The costs are of interest to SMEs, though, who fall under the category of commercial use: eBay provides various subscriptions for eBay shops. Depending on how many fixed-price offers you want to create per month, the price could be anywhere from £19.99 to £2499.99 monthly. If you decide against a shop, and so therefore don’t get a subscription, a fee of £0.35 per item will be charged after 40 listings. Even as a seller with a basic shop, you get 100 offers for free and then pay £0.35 per offer. A sales commission of between 4.5 and 10 percent is charged, depending on the type of product.
An eBay shop has other advantages. What Amazon looks to minimise can be enforced on eBay through its own appearance on the sales platform: the presence as a seller. With your own layout, you can better present yourself as your own brand and build up a solid customer base. On their own shop pages, sellers can present their entire product range and inform buyers on their other offers. To create more security (for sellers as well), mutual evaluations are an integral part of the system. Sellers can therefore make convincing arguments for themselves in spite of whether or not their price is favorable.
Not only your own shop, but also individual product pages can be designed with eBay relatively freely. You can customise the layout with your own graphic elements based on HTML to fit your marketing strategy. External providers have also established themselves for the design of premade or individual templates. In this way, less internet savvy retailers can also create convincing and professional product pages. Just like its competitor, Amazon, eBay offers various interfaces that enable use with other software.
|✔ Large range||✘ High competition|
|✔ Own eBay shop and product pages with own layout possible||✘ Bound to PayPal|
|✔ Many interfaces|
|✔ Opportunities for (paid) offer promotions|
The number 1 online marketplace in Japan, Rakuten is also a top platform in the UK. In its structure, the e-commerce platform from Tokyo resembles offers on Amazon. Here, visitors can also find everything that they could need in numerous categories. Much like Amazon: With the purchase of Viber, the company got its own app for IT phone service, and also has a streaming service with Rakuten TV, where blockbusters, classics, and current TV series can be watched. Customers are also tied to the platform through its own bonus program, called Super Points: For every dollar spent on Rakuten, customers receive a Super Point. These correspond to credit that can be cashed in with future purchases.

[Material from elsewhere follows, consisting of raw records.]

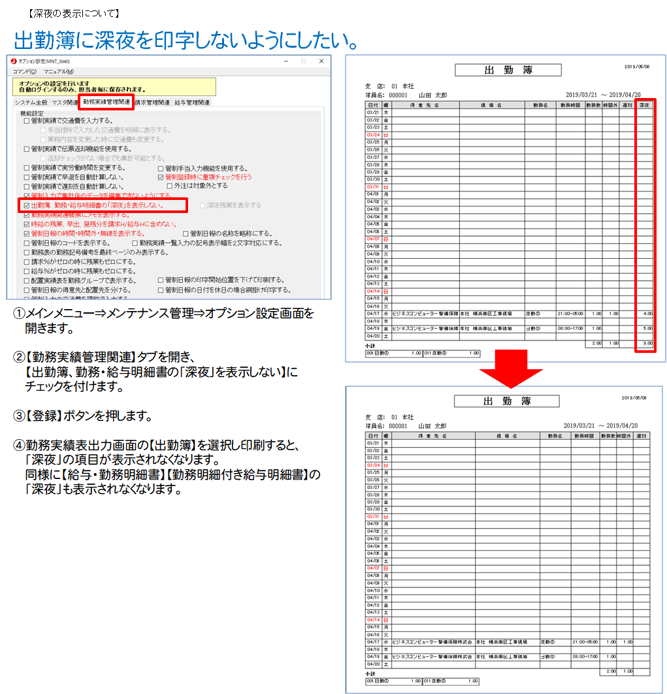Open the マニュアル(M) menu
This screenshot has width=667, height=694.
coord(58,71)
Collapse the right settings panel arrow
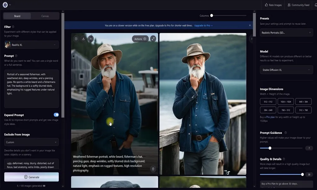This screenshot has height=190, width=317. point(252,39)
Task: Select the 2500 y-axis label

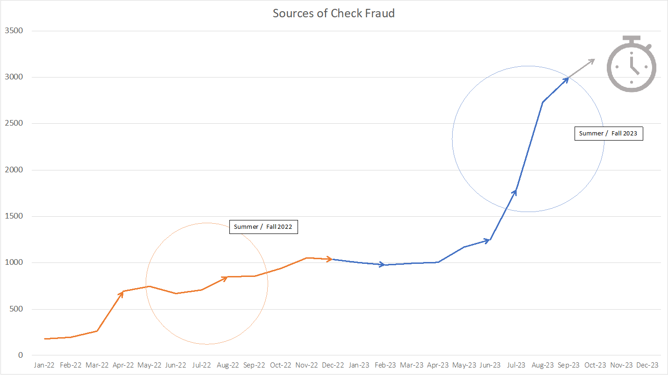Action: [14, 124]
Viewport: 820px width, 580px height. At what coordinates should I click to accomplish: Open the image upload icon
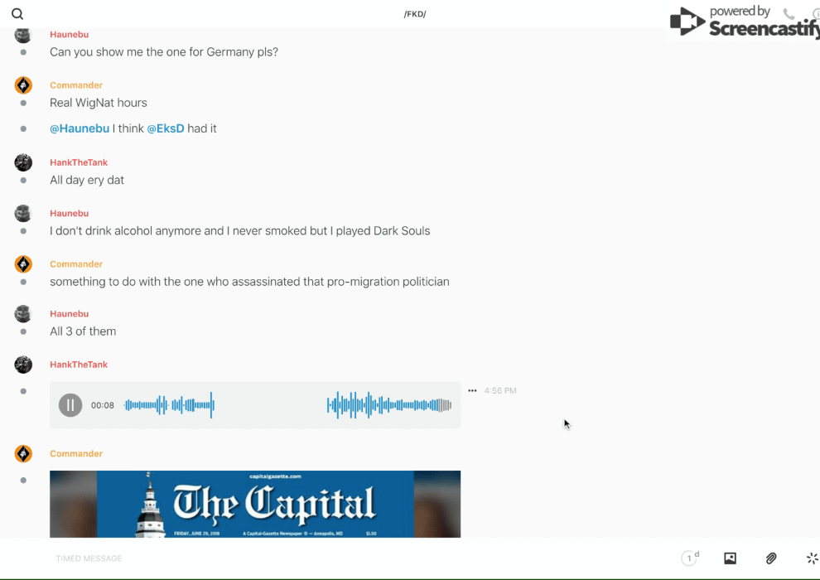click(x=730, y=558)
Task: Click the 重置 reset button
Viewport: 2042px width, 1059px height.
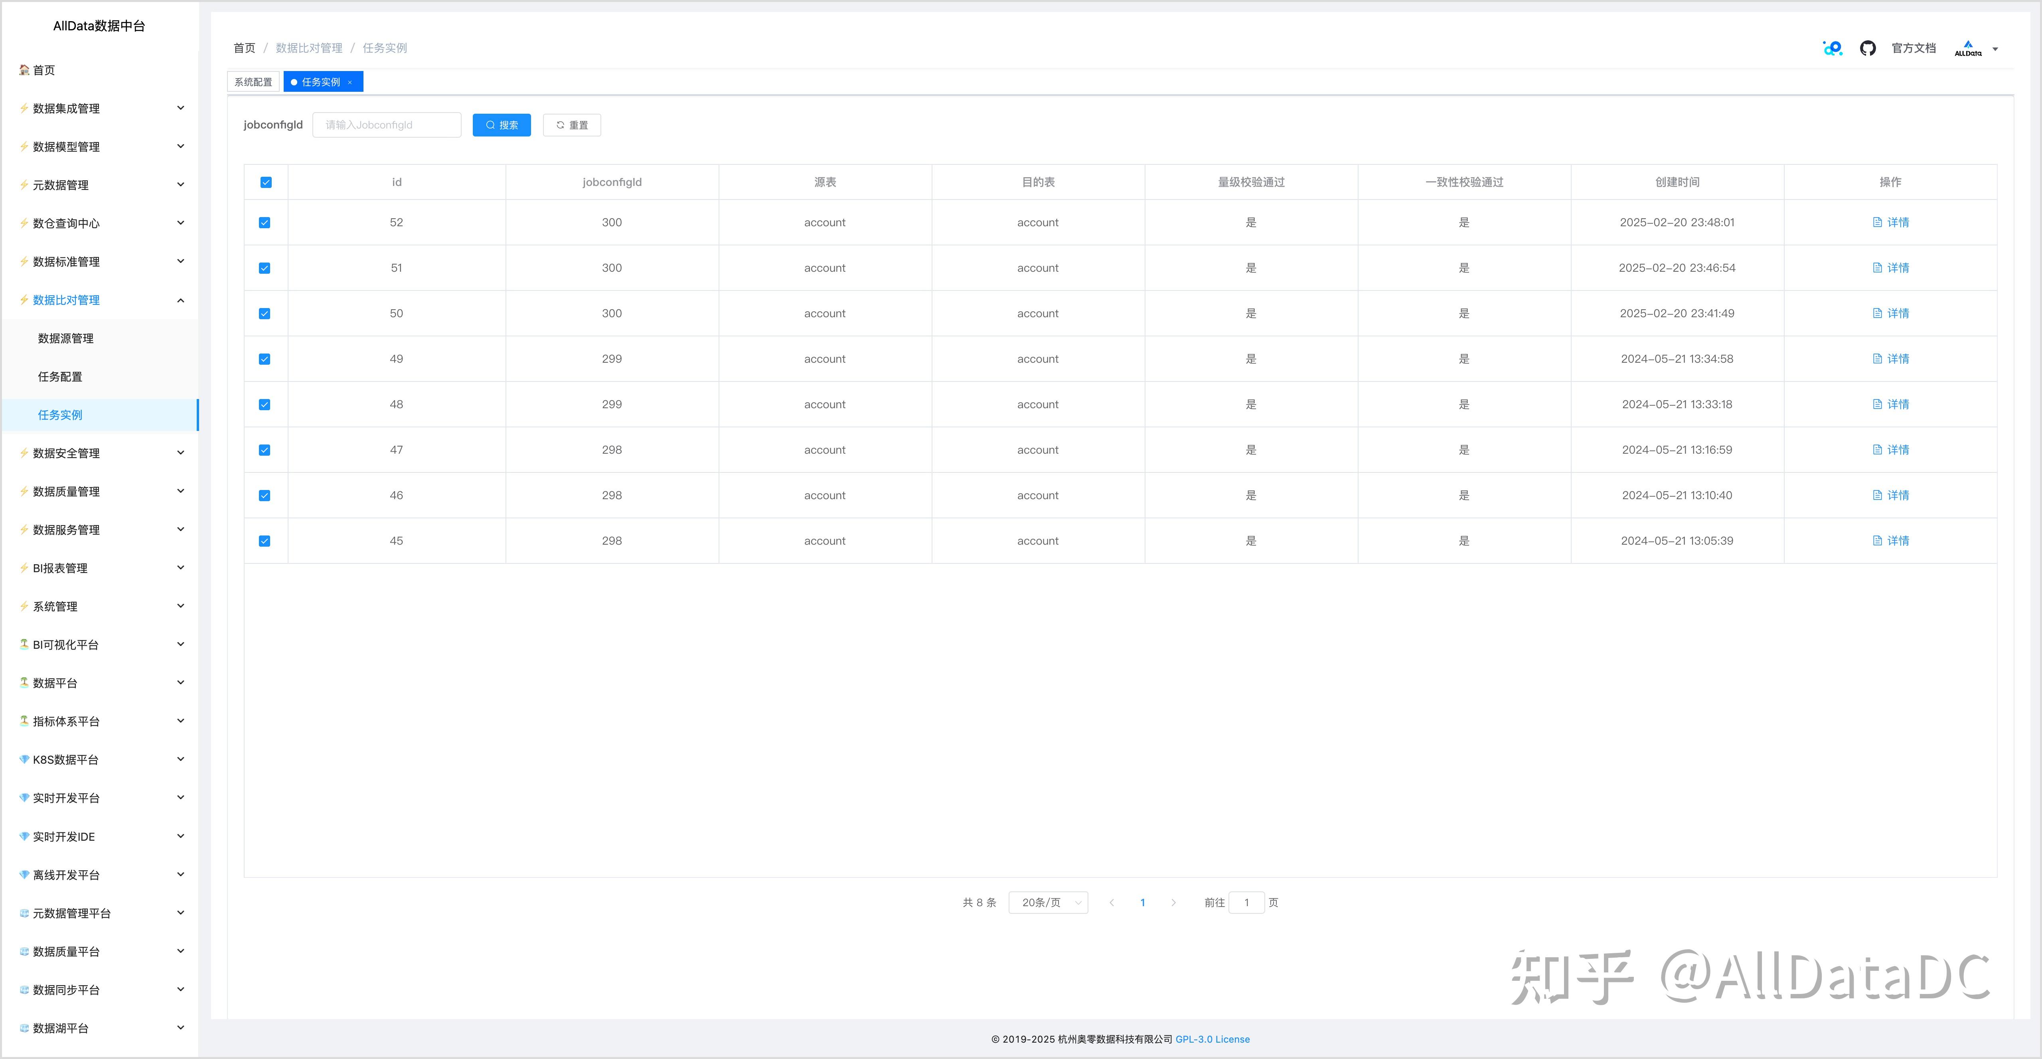Action: pos(572,125)
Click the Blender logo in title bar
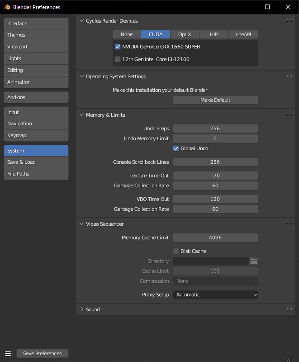The width and height of the screenshot is (299, 362). tap(7, 7)
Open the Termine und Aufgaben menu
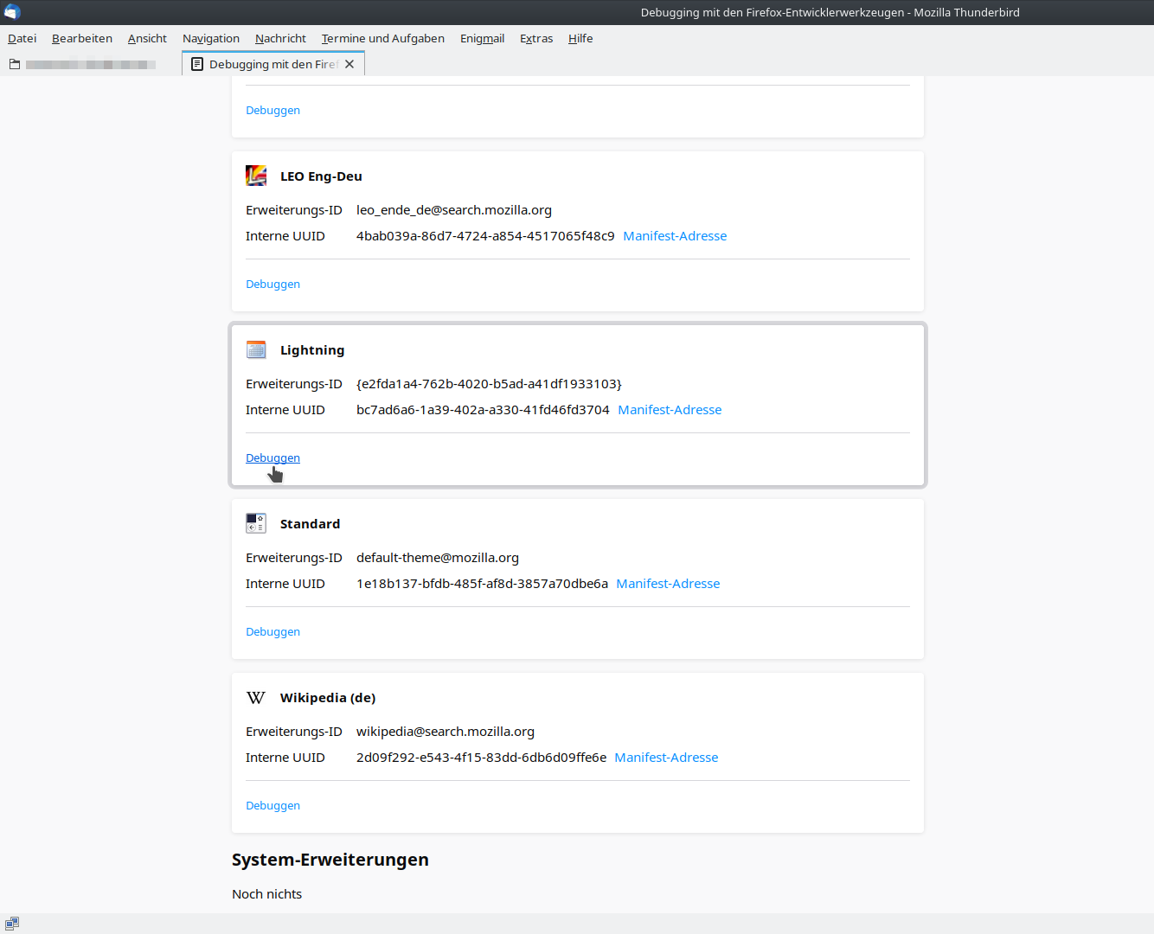The image size is (1154, 934). point(382,38)
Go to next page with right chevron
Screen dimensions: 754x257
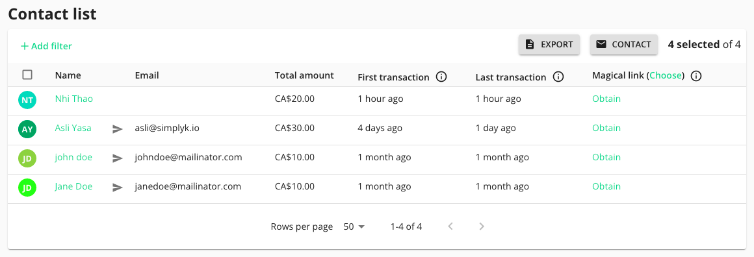[x=482, y=226]
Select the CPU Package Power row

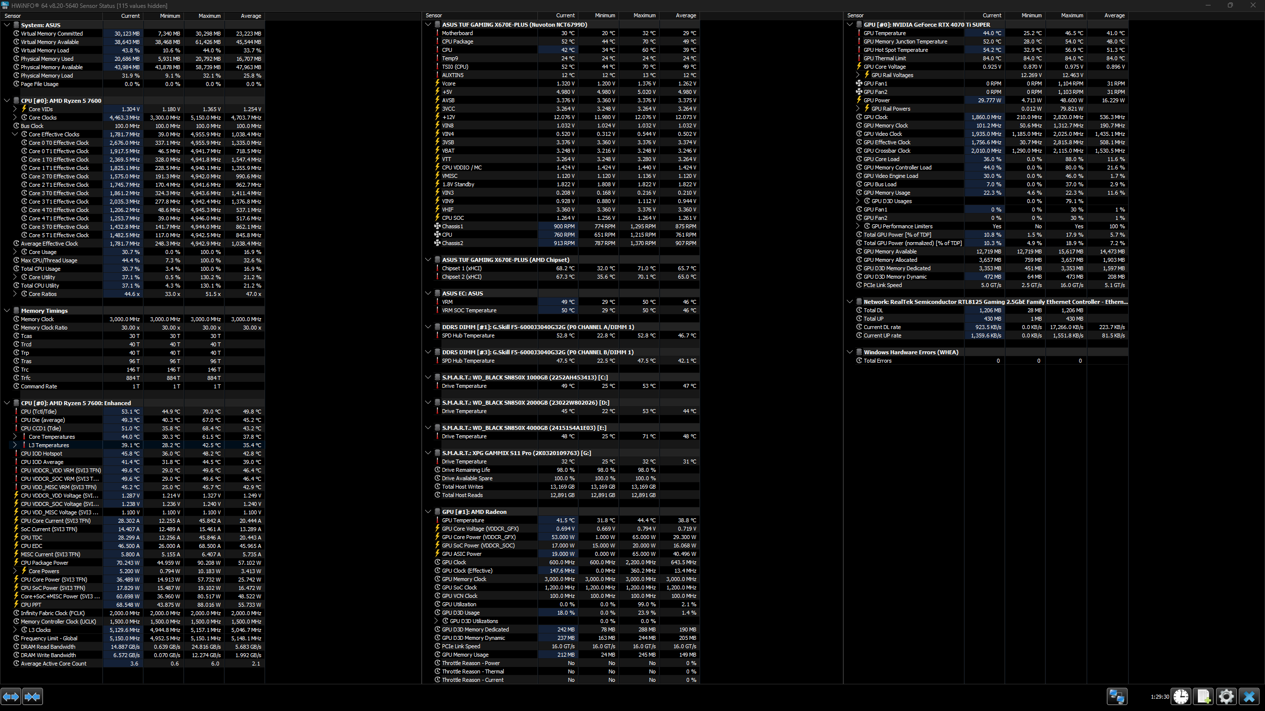click(44, 563)
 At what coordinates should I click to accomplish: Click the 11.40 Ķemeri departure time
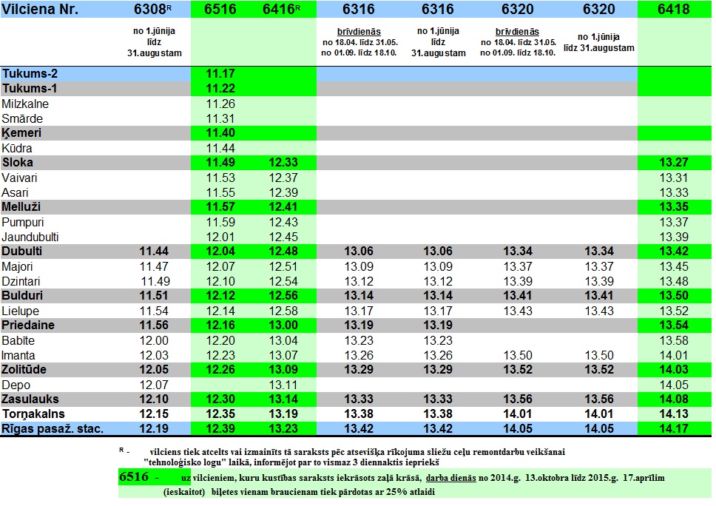[x=220, y=133]
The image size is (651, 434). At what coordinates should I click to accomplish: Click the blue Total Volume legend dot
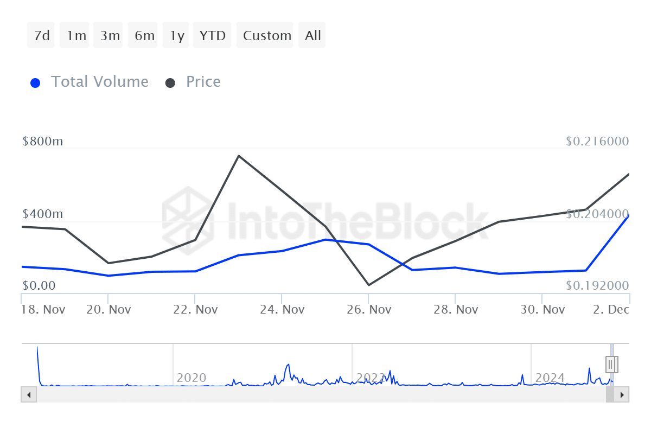[36, 83]
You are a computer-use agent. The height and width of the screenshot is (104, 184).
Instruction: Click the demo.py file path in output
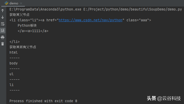pyautogui.click(x=133, y=10)
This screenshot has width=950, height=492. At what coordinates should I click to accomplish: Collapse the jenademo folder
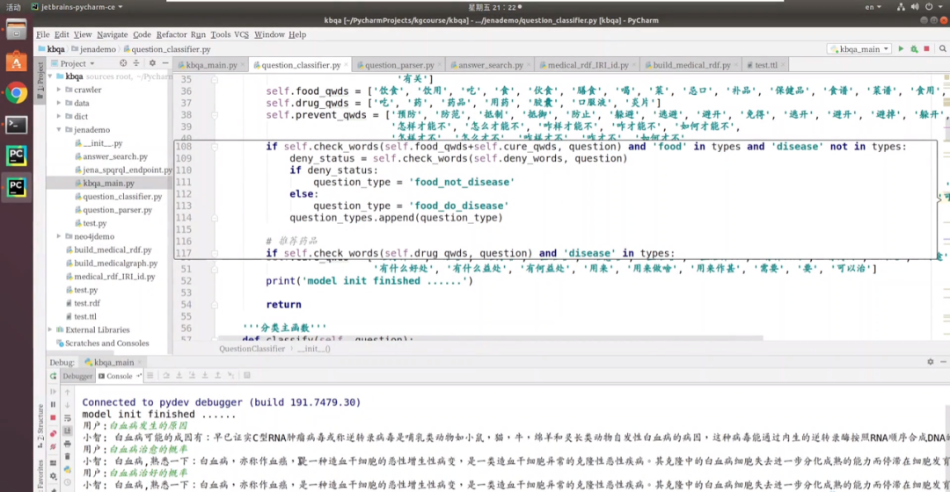point(57,129)

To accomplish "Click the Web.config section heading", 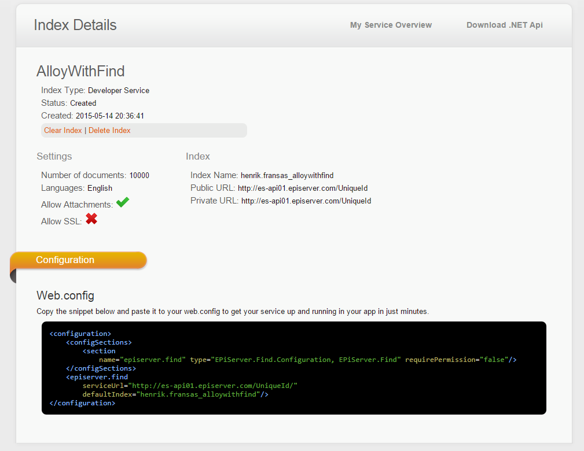I will tap(65, 295).
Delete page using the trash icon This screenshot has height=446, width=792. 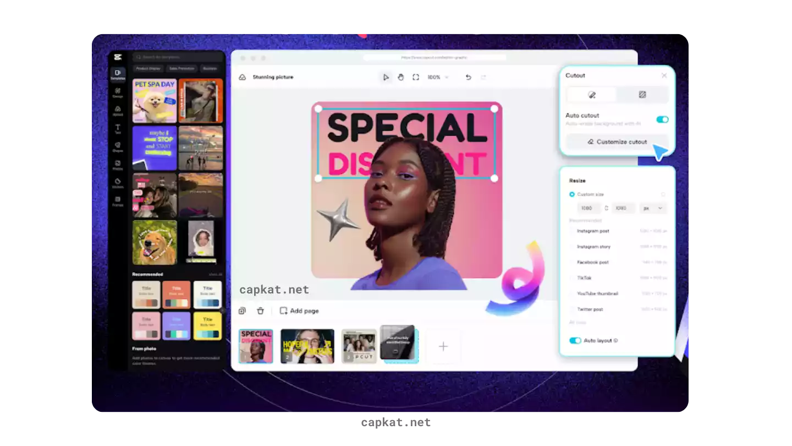click(x=261, y=311)
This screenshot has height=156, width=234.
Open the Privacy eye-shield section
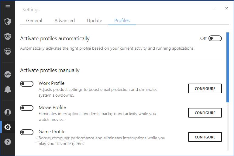[8, 36]
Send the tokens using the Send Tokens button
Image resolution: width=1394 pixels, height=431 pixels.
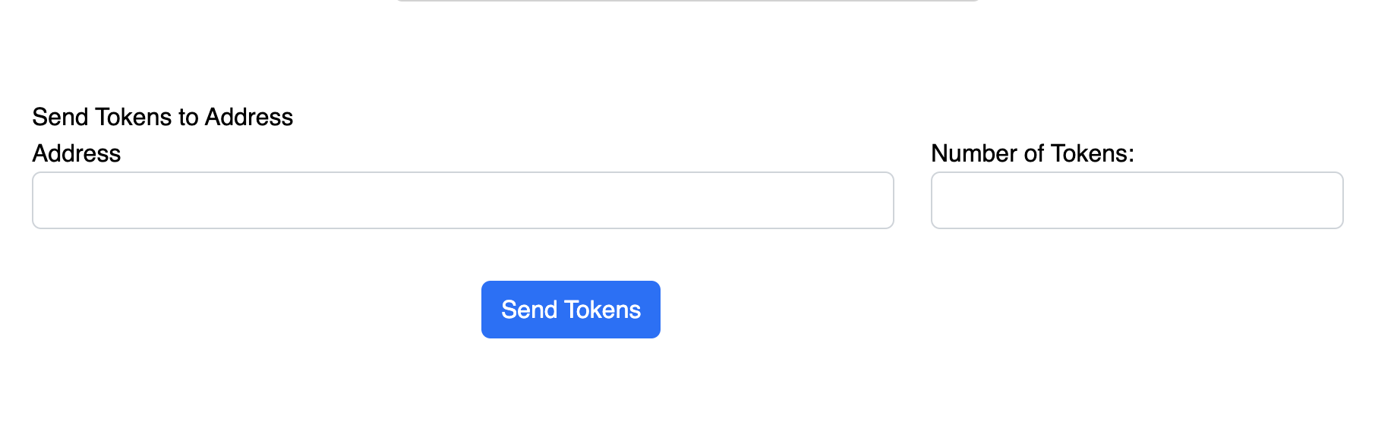pos(570,310)
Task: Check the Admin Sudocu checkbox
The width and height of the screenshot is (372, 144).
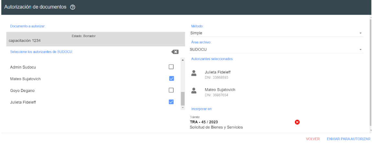Action: click(x=171, y=67)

The fee structure is also based on the big competitor, with a basic fee per month and additional commission fees based on category. By participating in the Super Points system (which only applies to goods that aren’t price-bound), Rakuten adds another percentage point. This means that the total percentage of turnover to the online marketplace will be a bit higher. If your products should be sold over an affiliate link, a further one percent will be added to the fees.
To stand out from the competition, Rakuten tries to strengthen the seller’s position. Under the keyword empowerment, the marketplace offers its partners multiple possibilities for positioning themselves better as a brand. The most important way that they differ from Amazon is that each seller appears separately with their product in the search results. In this way, sellers can equip their own store pages with individual designs, like with eBay. To further support the sellers, Rakuten also offers webinars, tutorials, marketing promotions, and personal advice.
Positioning a product functions just as easily as with other online marketplaces. Using a simple and easy-to-understand mask, sellers can enter products and their variants. Rakuten also offers interfaces that can link the e-commerce platform with external software and services.
|✔ Seller empowerment||✘ High fees|
|✔ Interfaces||✘ Relatively limited range|
|✔ Opportunities for (paid) offer promotions|
What started as an e-commerce platform for handmade arts and crafts has grown into one of the biggest competitors when it comes to buying and selling online. Etsy still specialises in unique items, and allows sellers to list handmade goods, vintage pieces, or craft supplies. While not offering the same range as the market giants Amazon or eBay, Etsy is the go-to online marketplace for handmade wares and draws a competitive number of active buyers.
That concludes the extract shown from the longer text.